▶ _DATA ROWS_
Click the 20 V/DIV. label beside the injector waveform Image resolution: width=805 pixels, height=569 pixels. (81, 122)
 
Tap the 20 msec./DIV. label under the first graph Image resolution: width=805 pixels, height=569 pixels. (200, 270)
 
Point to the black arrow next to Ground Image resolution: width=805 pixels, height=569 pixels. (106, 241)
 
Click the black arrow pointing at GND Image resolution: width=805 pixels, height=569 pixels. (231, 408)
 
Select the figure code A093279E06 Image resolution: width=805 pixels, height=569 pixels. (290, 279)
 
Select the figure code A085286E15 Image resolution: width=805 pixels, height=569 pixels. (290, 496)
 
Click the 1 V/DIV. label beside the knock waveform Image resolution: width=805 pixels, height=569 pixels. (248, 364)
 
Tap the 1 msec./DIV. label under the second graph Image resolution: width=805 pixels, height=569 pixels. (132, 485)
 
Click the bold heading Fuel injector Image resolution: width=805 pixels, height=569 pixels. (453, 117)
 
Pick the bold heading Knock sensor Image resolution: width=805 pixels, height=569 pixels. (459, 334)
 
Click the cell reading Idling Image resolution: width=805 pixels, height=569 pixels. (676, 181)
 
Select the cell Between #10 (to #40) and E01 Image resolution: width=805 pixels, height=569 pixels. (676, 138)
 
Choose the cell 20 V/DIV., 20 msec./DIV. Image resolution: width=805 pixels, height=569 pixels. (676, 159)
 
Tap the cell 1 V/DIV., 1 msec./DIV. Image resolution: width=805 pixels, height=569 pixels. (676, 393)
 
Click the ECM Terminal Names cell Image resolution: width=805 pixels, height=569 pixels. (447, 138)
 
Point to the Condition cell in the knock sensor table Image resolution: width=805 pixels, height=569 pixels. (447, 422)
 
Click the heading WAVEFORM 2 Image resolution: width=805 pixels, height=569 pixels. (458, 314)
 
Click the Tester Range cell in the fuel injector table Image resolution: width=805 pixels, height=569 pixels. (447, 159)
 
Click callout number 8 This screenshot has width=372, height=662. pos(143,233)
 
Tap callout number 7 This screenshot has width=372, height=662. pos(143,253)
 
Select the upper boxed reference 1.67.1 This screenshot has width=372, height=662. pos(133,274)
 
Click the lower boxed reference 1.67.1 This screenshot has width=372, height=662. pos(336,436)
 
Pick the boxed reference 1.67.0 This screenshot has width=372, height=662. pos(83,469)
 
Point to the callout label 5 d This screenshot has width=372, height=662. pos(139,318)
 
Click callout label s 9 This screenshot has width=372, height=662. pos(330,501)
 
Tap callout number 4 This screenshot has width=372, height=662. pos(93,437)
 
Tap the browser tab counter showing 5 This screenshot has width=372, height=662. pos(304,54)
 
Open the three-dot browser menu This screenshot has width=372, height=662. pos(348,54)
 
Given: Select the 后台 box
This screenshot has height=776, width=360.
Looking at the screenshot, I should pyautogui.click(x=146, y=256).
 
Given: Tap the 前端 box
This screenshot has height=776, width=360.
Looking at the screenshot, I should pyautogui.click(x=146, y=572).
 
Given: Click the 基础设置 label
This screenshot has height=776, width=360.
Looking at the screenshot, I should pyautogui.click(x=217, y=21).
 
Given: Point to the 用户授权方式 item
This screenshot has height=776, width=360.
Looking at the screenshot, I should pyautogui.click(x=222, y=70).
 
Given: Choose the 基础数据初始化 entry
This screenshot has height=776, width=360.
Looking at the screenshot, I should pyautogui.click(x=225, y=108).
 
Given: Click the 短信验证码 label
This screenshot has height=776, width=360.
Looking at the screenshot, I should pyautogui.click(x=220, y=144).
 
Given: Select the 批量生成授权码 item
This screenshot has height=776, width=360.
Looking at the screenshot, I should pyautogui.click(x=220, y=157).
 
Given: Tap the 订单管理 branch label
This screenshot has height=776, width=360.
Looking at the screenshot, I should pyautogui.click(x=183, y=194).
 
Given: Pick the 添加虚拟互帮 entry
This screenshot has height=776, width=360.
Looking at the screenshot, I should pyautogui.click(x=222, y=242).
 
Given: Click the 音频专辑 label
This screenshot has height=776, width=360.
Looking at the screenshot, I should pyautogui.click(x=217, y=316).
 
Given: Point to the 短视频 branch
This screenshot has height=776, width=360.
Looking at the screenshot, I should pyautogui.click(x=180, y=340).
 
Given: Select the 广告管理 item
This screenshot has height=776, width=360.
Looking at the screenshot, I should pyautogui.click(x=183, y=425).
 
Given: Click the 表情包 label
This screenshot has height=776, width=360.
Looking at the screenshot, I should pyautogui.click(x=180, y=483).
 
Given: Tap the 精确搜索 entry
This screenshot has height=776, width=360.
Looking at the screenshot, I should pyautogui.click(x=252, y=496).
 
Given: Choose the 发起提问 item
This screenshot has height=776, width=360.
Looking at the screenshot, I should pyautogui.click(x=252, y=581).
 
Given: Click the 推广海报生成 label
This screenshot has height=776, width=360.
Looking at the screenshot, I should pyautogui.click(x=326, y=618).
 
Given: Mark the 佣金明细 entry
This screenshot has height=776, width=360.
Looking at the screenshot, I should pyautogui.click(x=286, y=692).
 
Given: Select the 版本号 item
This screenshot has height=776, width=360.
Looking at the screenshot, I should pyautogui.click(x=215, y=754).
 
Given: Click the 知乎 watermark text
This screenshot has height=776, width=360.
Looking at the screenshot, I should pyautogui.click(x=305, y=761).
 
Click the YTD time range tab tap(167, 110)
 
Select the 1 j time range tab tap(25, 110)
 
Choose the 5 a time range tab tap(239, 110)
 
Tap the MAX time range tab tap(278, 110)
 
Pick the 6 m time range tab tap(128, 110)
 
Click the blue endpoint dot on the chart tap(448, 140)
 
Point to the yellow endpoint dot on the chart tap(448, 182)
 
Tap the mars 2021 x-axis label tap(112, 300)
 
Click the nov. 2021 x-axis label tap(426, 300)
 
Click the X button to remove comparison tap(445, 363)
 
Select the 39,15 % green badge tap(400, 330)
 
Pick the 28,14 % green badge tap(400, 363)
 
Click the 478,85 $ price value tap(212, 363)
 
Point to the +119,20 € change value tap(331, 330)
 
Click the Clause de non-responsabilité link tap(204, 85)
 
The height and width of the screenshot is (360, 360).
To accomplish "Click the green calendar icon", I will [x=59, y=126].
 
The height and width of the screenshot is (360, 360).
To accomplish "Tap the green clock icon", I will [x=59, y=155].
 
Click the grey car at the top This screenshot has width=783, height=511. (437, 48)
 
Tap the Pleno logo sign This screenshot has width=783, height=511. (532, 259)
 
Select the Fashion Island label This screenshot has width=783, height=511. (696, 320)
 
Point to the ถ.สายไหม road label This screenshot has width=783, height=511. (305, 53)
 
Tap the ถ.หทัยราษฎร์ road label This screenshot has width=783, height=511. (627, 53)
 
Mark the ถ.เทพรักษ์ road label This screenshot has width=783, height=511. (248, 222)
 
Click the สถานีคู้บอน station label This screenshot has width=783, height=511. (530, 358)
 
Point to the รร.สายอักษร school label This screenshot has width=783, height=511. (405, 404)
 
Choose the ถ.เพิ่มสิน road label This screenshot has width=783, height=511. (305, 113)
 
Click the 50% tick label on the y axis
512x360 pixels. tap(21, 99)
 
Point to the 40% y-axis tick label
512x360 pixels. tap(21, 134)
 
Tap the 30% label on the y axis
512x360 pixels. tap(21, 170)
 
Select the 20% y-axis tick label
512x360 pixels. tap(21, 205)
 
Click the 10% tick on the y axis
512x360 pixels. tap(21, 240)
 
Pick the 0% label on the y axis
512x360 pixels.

▶ _DIRECTIONS FOR THIS TASK_
Print all of the rows above again word for word, in their original order.

▶ _TASK RESULT_
Click the 20 V/DIV. label beside the injector waveform Image resolution: width=805 pixels, height=569 pixels. (81, 122)
 
Tap the 20 msec./DIV. label under the first graph Image resolution: width=805 pixels, height=569 pixels. (200, 270)
 
Point to the black arrow next to Ground Image resolution: width=805 pixels, height=569 pixels. (106, 241)
 
Click the black arrow pointing at GND Image resolution: width=805 pixels, height=569 pixels. (231, 408)
 
Select the figure code A093279E06 Image resolution: width=805 pixels, height=569 pixels. (290, 279)
 
Select the figure code A085286E15 Image resolution: width=805 pixels, height=569 pixels. (290, 496)
 
Click the 1 V/DIV. label beside the knock waveform Image resolution: width=805 pixels, height=569 pixels. (248, 364)
 
Tap the 1 msec./DIV. label under the second graph Image resolution: width=805 pixels, height=569 pixels. (132, 485)
 
Click the bold heading Fuel injector Image resolution: width=805 pixels, height=569 pixels. (453, 117)
 
Pick the bold heading Knock sensor Image resolution: width=805 pixels, height=569 pixels. (459, 334)
 
Click the cell reading Idling Image resolution: width=805 pixels, height=569 pixels. (676, 181)
 
Select the cell Between #10 (to #40) and E01 Image resolution: width=805 pixels, height=569 pixels. (676, 138)
 
Choose the cell 20 V/DIV., 20 msec./DIV. Image resolution: width=805 pixels, height=569 pixels. (676, 159)
 
Tap the cell 1 V/DIV., 1 msec./DIV. Image resolution: width=805 pixels, height=569 pixels. (676, 393)
 
Click the ECM Terminal Names cell Image resolution: width=805 pixels, height=569 pixels. (447, 138)
 
Point to the Condition cell in the knock sensor table Image resolution: width=805 pixels, height=569 pixels. (447, 422)
 
Click the heading WAVEFORM 2 Image resolution: width=805 pixels, height=569 pixels. (458, 314)
 
Click the Tester Range cell in the fuel injector table Image resolution: width=805 pixels, height=569 pixels. (447, 159)
 
Click callout number 8 This screenshot has width=372, height=662. pos(143,233)
 
Tap callout number 7 This screenshot has width=372, height=662. pos(143,253)
 
Select the upper boxed reference 1.67.1 This screenshot has width=372, height=662. pos(133,274)
 
Click the lower boxed reference 1.67.1 This screenshot has width=372, height=662. pos(336,436)
 
Pick the boxed reference 1.67.0 This screenshot has width=372, height=662. pos(83,469)
 
Point to the callout label 5 d This screenshot has width=372, height=662. pos(139,318)
 
Click callout label s 9 This screenshot has width=372, height=662. pos(330,501)
 
Tap callout number 4 This screenshot has width=372, height=662. pos(93,437)
 
Tap the browser tab counter showing 5 This screenshot has width=372, height=662. pos(304,54)
 
Open the three-dot browser menu This screenshot has width=372, height=662. pos(348,54)
 
Given: Select the 后台 box
This screenshot has height=776, width=360.
Looking at the screenshot, I should pyautogui.click(x=146, y=256).
 
Given: Tap the 前端 box
This screenshot has height=776, width=360.
Looking at the screenshot, I should pyautogui.click(x=146, y=572).
 
Given: Click the 基础设置 label
This screenshot has height=776, width=360.
Looking at the screenshot, I should pyautogui.click(x=217, y=21).
 
Given: Point to the 用户授权方式 item
This screenshot has height=776, width=360.
Looking at the screenshot, I should pyautogui.click(x=222, y=70).
 
Given: Choose the 基础数据初始化 entry
This screenshot has height=776, width=360.
Looking at the screenshot, I should pyautogui.click(x=225, y=108).
 
Given: Click the 短信验证码 label
This screenshot has height=776, width=360.
Looking at the screenshot, I should pyautogui.click(x=220, y=144).
 
Given: Select the 批量生成授权码 item
This screenshot has height=776, width=360.
Looking at the screenshot, I should pyautogui.click(x=220, y=157).
 
Given: Tap the 订单管理 branch label
This screenshot has height=776, width=360.
Looking at the screenshot, I should pyautogui.click(x=183, y=194).
 
Given: Pick the 添加虚拟互帮 entry
This screenshot has height=776, width=360.
Looking at the screenshot, I should pyautogui.click(x=222, y=242).
 
Given: Click the 音频专辑 label
This screenshot has height=776, width=360.
Looking at the screenshot, I should pyautogui.click(x=217, y=316).
 
Given: Point to the 短视频 branch
This screenshot has height=776, width=360.
Looking at the screenshot, I should pyautogui.click(x=180, y=340).
 
Given: Select the 广告管理 item
This screenshot has height=776, width=360.
Looking at the screenshot, I should pyautogui.click(x=183, y=425).
 
Given: Click the 表情包 label
This screenshot has height=776, width=360.
Looking at the screenshot, I should pyautogui.click(x=180, y=483).
 
Given: Tap the 精确搜索 entry
This screenshot has height=776, width=360.
Looking at the screenshot, I should pyautogui.click(x=252, y=496).
 
Given: Choose the 发起提问 item
This screenshot has height=776, width=360.
Looking at the screenshot, I should pyautogui.click(x=252, y=581).
 
Given: Click the 推广海报生成 label
This screenshot has height=776, width=360.
Looking at the screenshot, I should pyautogui.click(x=326, y=618).
 
Given: Mark the 佣金明细 entry
This screenshot has height=776, width=360.
Looking at the screenshot, I should pyautogui.click(x=286, y=692).
 
Given: Select the 版本号 item
This screenshot has height=776, width=360.
Looking at the screenshot, I should pyautogui.click(x=215, y=754).
 
Given: Click the 知乎 watermark text
This screenshot has height=776, width=360.
Looking at the screenshot, I should pyautogui.click(x=305, y=761).
 
Click the YTD time range tab tap(167, 110)
 
Select the 1 j time range tab tap(25, 110)
 
Choose the 5 a time range tab tap(239, 110)
 
Tap the MAX time range tab tap(278, 110)
 
Pick the 6 m time range tab tap(128, 110)
 
Click the blue endpoint dot on the chart tap(448, 140)
 
Point to the yellow endpoint dot on the chart tap(448, 182)
 
Tap the mars 2021 x-axis label tap(112, 300)
 
Click the nov. 2021 x-axis label tap(426, 300)
 
Click the X button to remove comparison tap(445, 363)
 
Select the 39,15 % green badge tap(400, 330)
 
Pick the 28,14 % green badge tap(400, 363)
 
Click the 478,85 $ price value tap(212, 363)
 
Point to the +119,20 € change value tap(331, 330)
 
Click the Clause de non-responsabilité link tap(204, 85)
 
The height and width of the screenshot is (360, 360).
To accomplish "Click the green calendar icon", I will [x=59, y=126].
 
The height and width of the screenshot is (360, 360).
To accomplish "Tap the green clock icon", I will [x=59, y=155].
 
Click the grey car at the top This screenshot has width=783, height=511. (437, 48)
 
Tap the Pleno logo sign This screenshot has width=783, height=511. (532, 259)
 
Select the Fashion Island label This screenshot has width=783, height=511. (696, 320)
 
Point to the ถ.สายไหม road label This screenshot has width=783, height=511. (305, 53)
 
Tap the ถ.หทัยราษฎร์ road label This screenshot has width=783, height=511. (627, 53)
 
Mark the ถ.เทพรักษ์ road label This screenshot has width=783, height=511. (248, 222)
 
Click the สถานีคู้บอน station label This screenshot has width=783, height=511. (530, 358)
 
Point to the รร.สายอักษร school label This screenshot has width=783, height=511. (405, 404)
 
Choose the ถ.เพิ่มสิน road label This screenshot has width=783, height=511. (305, 113)
 
Click the 50% tick label on the y axis
512x360 pixels. tap(21, 99)
 
Point to the 40% y-axis tick label
512x360 pixels. tap(21, 134)
 
Tap the 30% label on the y axis
512x360 pixels. tap(21, 170)
 
Select the 20% y-axis tick label
512x360 pixels. tap(21, 205)
 
Click the 10% tick on the y axis
512x360 pixels. tap(21, 240)
 
Pick the 0% label on the y axis
512x360 pixels.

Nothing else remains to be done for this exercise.